Si yo fuera

Publicado el José Ricardo Mejía Jaramillo

Jota Guillermo Escobar

Por Javier Henao Hidrón

En la Facultad de Derecho de la Universidad de Antioquia tuve el grato placer de ser compañero de estudios de J. Guillermo Escobar Mejía.

Era un joven estudioso, independiente, muy buen amigo de sus amigos, que tenía un concepto claro de la justicia y actuaba con decisión cuando se trataba de defender una causa justa o de hacer frente a alguna injusticia.

Cuando egresó de la Facultad de Derecho y obtuvo su título de abogado, organizó oficina con tres de sus compañeros. Y en el período 1964-66 fue elegido diputado a la Asamblea Departamental de Antioquia por el partido conservador, pero no obstante actuar con brillo en esa corporación, la política no lo apasionó, prefiriendo dedicarse al ejercicio profesional en el área del Derecho Penal.

Tuvo gran devoción por el Derecho Penal.

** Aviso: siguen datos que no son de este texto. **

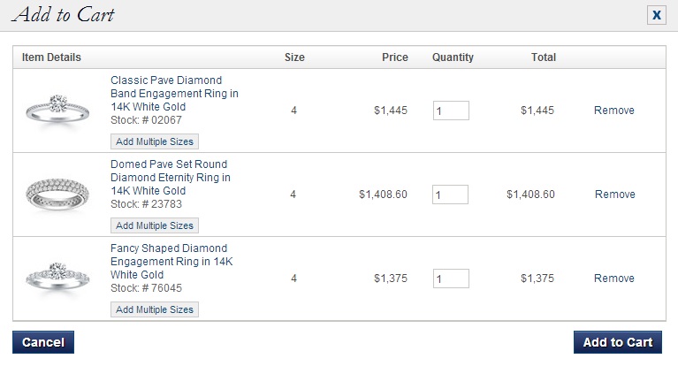Screen dimensions: 678x374
Task: Remove the Domed Pave Eternity Ring
Action: click(x=615, y=195)
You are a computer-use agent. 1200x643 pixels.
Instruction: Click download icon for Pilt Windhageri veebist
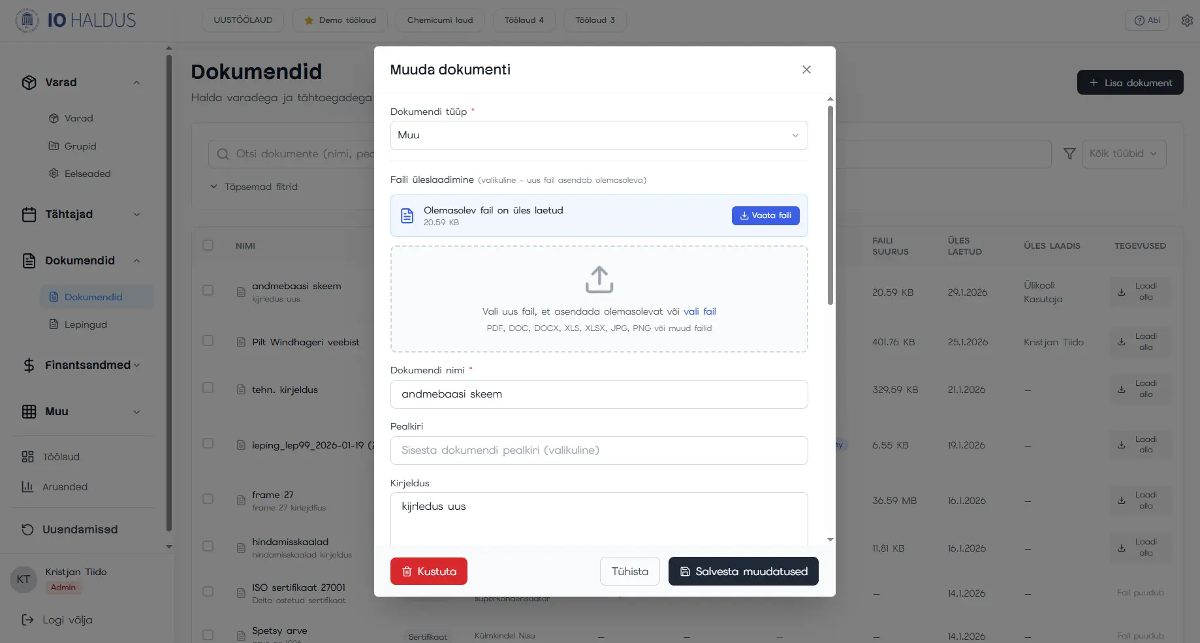point(1121,342)
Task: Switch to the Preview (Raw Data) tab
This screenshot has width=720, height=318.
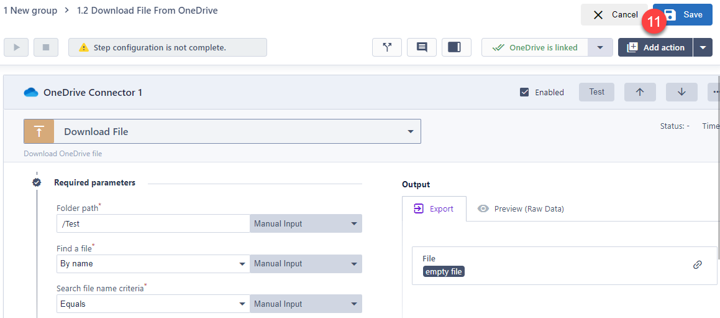Action: pos(521,209)
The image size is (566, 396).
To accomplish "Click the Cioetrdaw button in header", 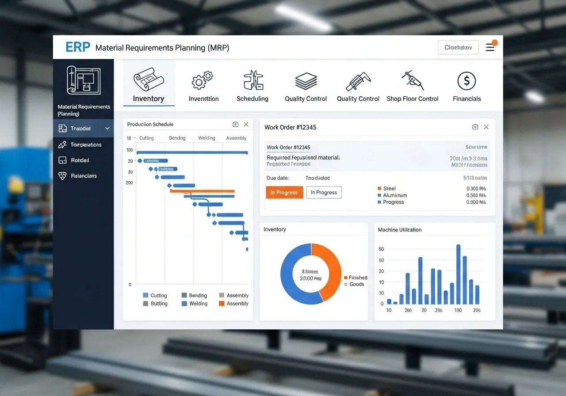I will (458, 47).
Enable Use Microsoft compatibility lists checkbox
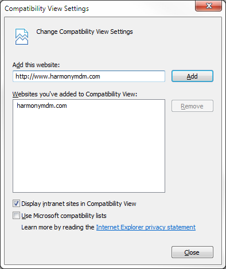This screenshot has width=226, height=269. pos(16,216)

Lo concebía como un instrumento idóneo para la reivindicación de los humildes y el control a los poderosos.

Vinculado a la organización judicial del Estado, fue primero Juez Superior y después, Fiscal de Juzgado Superior y del Tribunal Superior de Medellín, posición desde la cual puso al servicio de la comunidad su innata vocación en defensa de los pobres, de los humildes y de los perseguidos.

Una selección de su trabajo judicial como fiscal, puesto de presente ora en sus alegatos escritos o bien en sus defensas ante jurado, se encuentra en su libro “CONCEPTOS FISCALES, por los que nacen procesados” (dos ediciones: 1985, 2007); en esta última versión me fue obsequiado por su autor, con sentida dedicatoria que ocupa la primera página y donde reclama como único mérito: “La pureza emocional de mis utopías”.

Su labor como fiscal, que es primordialmente el de defensor de los más altos intereses de la sociedad civil, la asume al hacer un completo análisis de la personalidad del sindicado y del acervo probatorio, con apoyo en la psicología, la sociología, la estadística y la historia. Todo lo cual le permite concluir con pedimentos acordes a sus conocimientos y su conciencia de hombre bueno: libertad plena o vigilada, disminución de pena, un subrogado penal, una nulidad plena o parcial, legítima defensa, o aquel estado de “ira e intenso dolor, causado por grave e injusta provocación”.

Por eso, después de leer el libro, un colega suyo escribió: “El abogado es ante todo la voz de quien no tiene voz, y el derecho un medio para proteger al débil”. Y un magistrado de la Corte Suprema, pedía asimilar sus enseñanzas para “ser más humanos”.

Si quisiéramos completar un poco este perfil sobre Guillermo, resulta imprescindible mencionar que fue el inspirador del Movimiento de los Derechos Humanos Penitenciarios, y que después de obtener su reconocimiento legal, fungió como secretario.

Siempre me ha parecido que entre los mandamientos del abogado, sobresale aquel que enseña: “Cuando encuentres en conflicto la ley y la justicia, lucha por la justicia”.